_WHAT YOU NEED TO DO_
Find the line that contains "The image size" in the records below, then repeat exactly that line and each one after it, leaving pictures out.

_LISTED RECORDS_
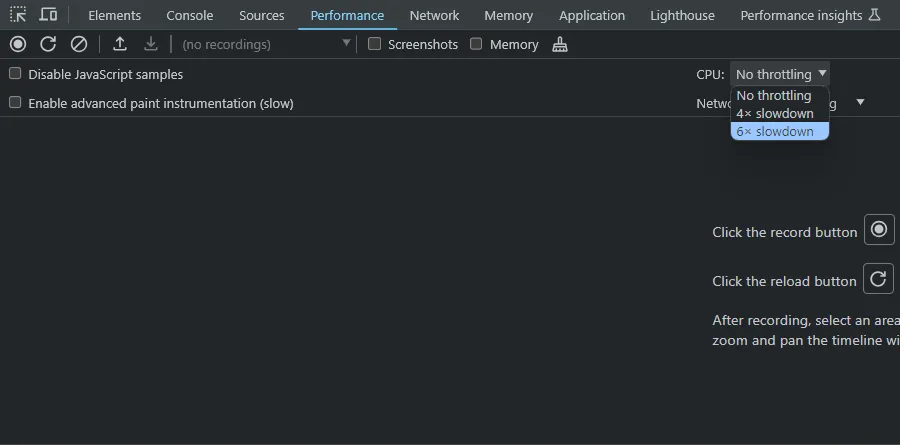
Task: Click the reload and profile toolbar icon
Action: pyautogui.click(x=48, y=44)
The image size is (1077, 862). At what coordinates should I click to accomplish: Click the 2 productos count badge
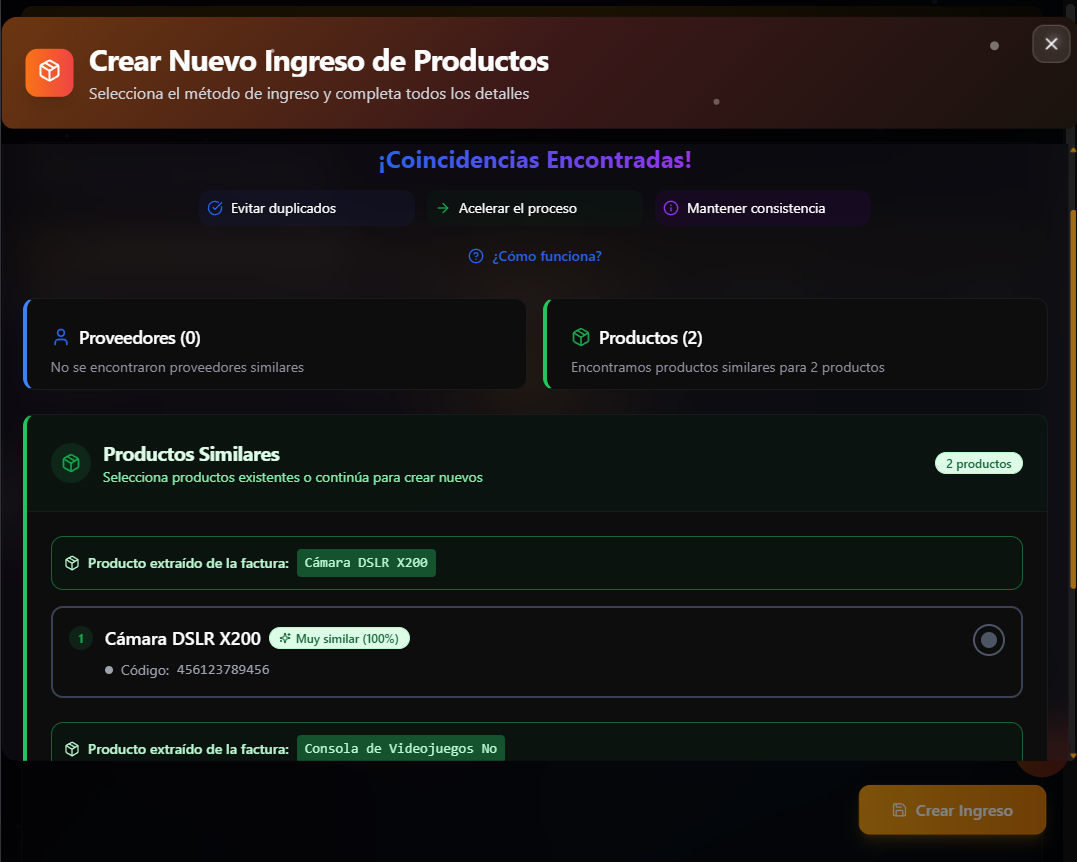tap(978, 463)

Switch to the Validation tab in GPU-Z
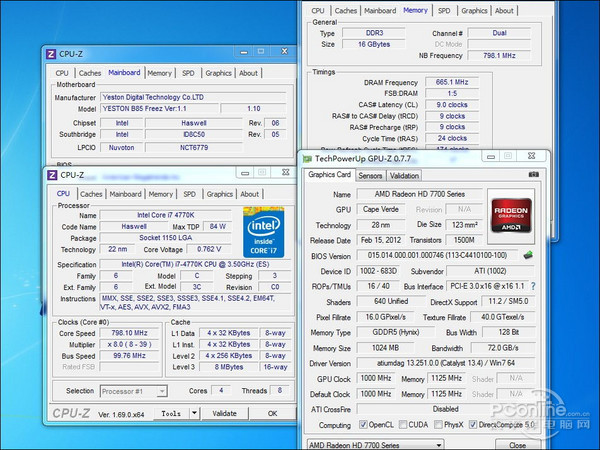404,175
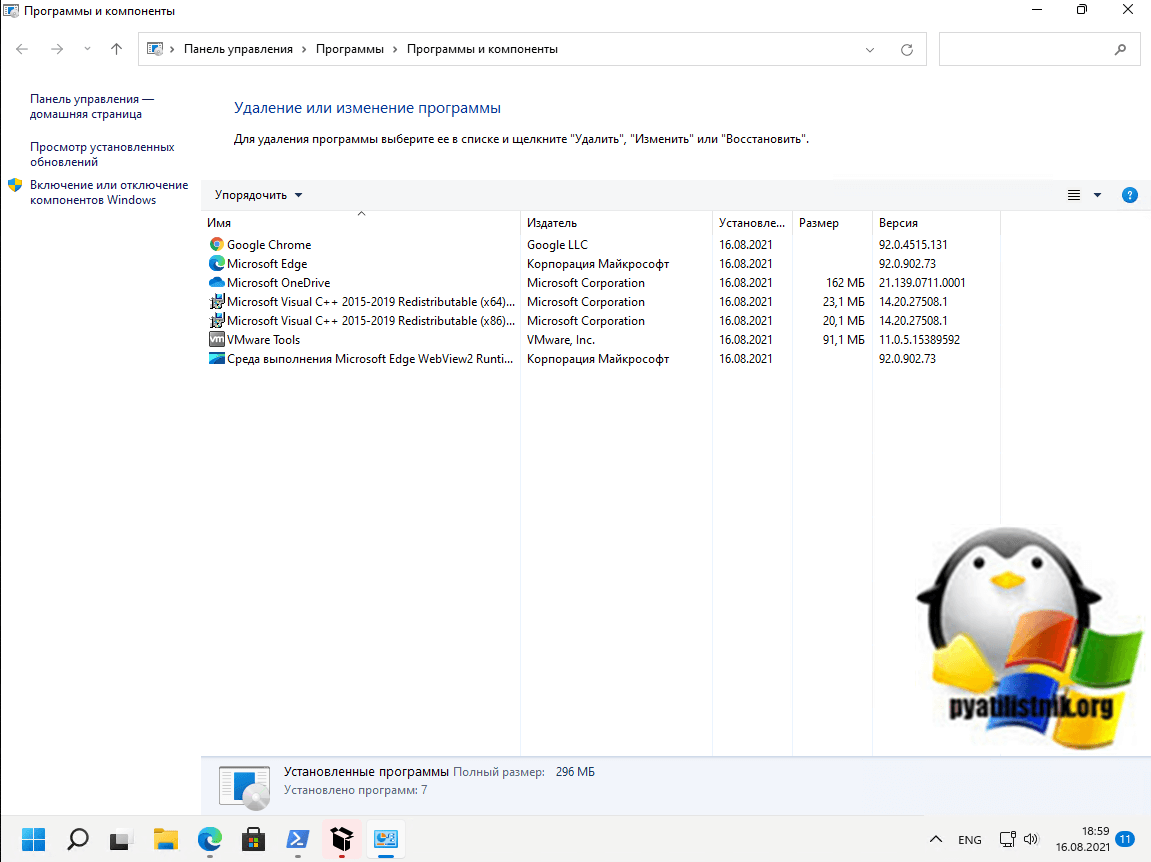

_SOLVED PROBLEM_
The image size is (1077, 862). At what coordinates should I click to accomplish: Click the 2 productos count badge
tap(978, 463)

Switch to the Validation tab in GPU-Z
404,175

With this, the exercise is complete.